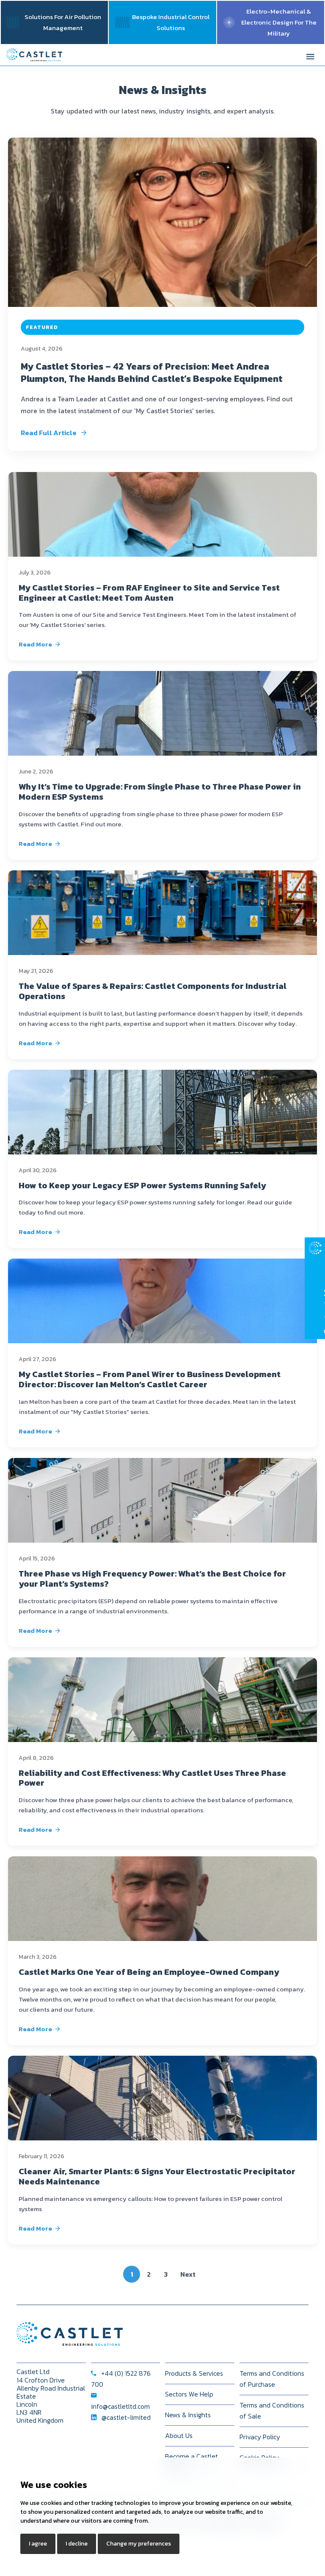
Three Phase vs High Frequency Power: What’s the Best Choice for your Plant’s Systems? (152, 1578)
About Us (179, 2435)
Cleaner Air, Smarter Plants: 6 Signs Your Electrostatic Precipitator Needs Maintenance (157, 2176)
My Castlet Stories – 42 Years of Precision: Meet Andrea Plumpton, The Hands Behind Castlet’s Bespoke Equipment (152, 372)
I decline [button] (77, 2543)
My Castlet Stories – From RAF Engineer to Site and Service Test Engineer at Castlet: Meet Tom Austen (149, 592)
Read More (35, 644)
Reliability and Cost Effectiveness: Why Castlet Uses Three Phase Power (152, 1778)
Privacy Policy (260, 2437)
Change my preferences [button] (138, 2543)
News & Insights (188, 2415)
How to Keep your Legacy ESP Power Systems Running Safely (142, 1185)
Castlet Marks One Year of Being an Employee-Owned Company (149, 1972)
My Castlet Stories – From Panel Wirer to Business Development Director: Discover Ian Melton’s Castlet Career (150, 1379)
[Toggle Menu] (310, 55)
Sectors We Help (189, 2394)
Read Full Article (49, 433)
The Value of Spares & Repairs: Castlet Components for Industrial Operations (152, 991)
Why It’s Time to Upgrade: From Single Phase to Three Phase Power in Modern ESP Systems (160, 791)
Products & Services (194, 2373)
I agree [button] (38, 2543)
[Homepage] (34, 55)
....
WHAT TO DO:
Quote the lines of the listing above that run from the line with "Castlet Marks One" through its last line, both included, and nothing else.

WORKED SOLUTION:
Castlet Marks One Year of Being an Employee-Owned Company (149, 1972)
My Castlet Stories – From Panel Wirer to Business Development Director: Discover Ian Melton’s Castlet Career (150, 1379)
[Toggle Menu] (310, 55)
Sectors We Help (189, 2394)
Read Full Article (49, 433)
The Value of Spares & Repairs: Castlet Components for Industrial Operations (152, 991)
Why It’s Time to Upgrade: From Single Phase to Three Phase Power in Modern ESP Systems (160, 791)
Products & Services (194, 2373)
I agree [button] (38, 2543)
[Homepage] (34, 55)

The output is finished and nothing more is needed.